Application of a hybrid method based on the combination of genetic algorithm and Hopfield neural network for burnable poison placement

In the last decades genetic algorithm (GA) and Hopfield Neural Network (HNN) have attracted considerable attention for the solution of optimization problems. In this paper, a hybrid optimization method based on the combination of the GA and HNN is introduced and applied to the burnable poison placement (BPP) problem to increase the quality of the results. BPP in a nuclear reactor core is a combinatorial and complicated problem. Arrangement and the worth of the burnable poisons (BPs) has an impressive effect on the main control parameters of a nuclear reactor. Improper design and arrangement of the BPs can be dangerous with respect to the nuclear reactor safety.
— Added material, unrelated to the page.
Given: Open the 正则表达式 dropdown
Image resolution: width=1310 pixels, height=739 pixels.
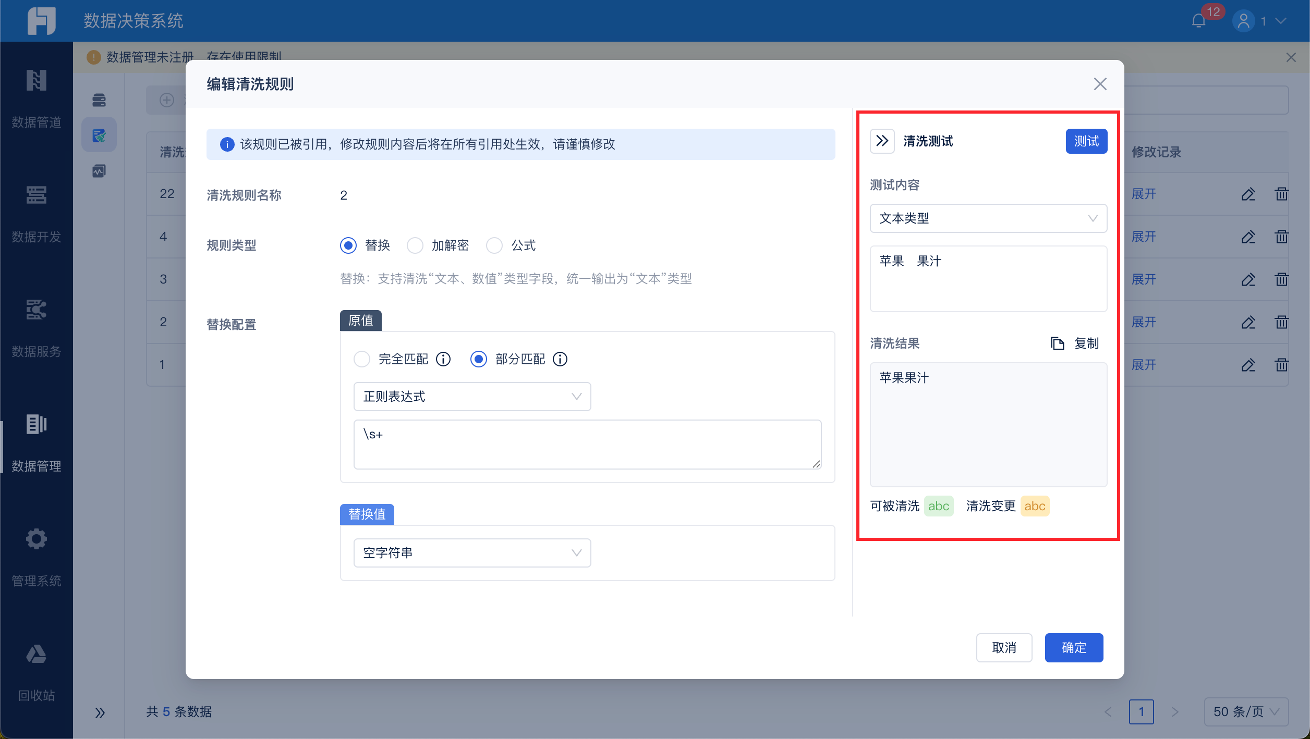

In this paper, increasing BP worth along with minimizing the radial power peaking are considered as objective functions. Three optimization algorithms, genetic algorithm, Hopfield neural network optimization and a hybrid optimization method, are applied to the BPP problem and their efficiencies are compared. The hybrid optimization method gives better result in finding a better BP arrangement.

► The performance of GA, HNN and combination of them in BPP optimization in PWR core are adequate.
► It seems HNN + GA arrives to better final parameter value in comparison with the two other methods.
► The computation time for HNN + GA is higher than GA and HNN. Thus a trade-off is necessary.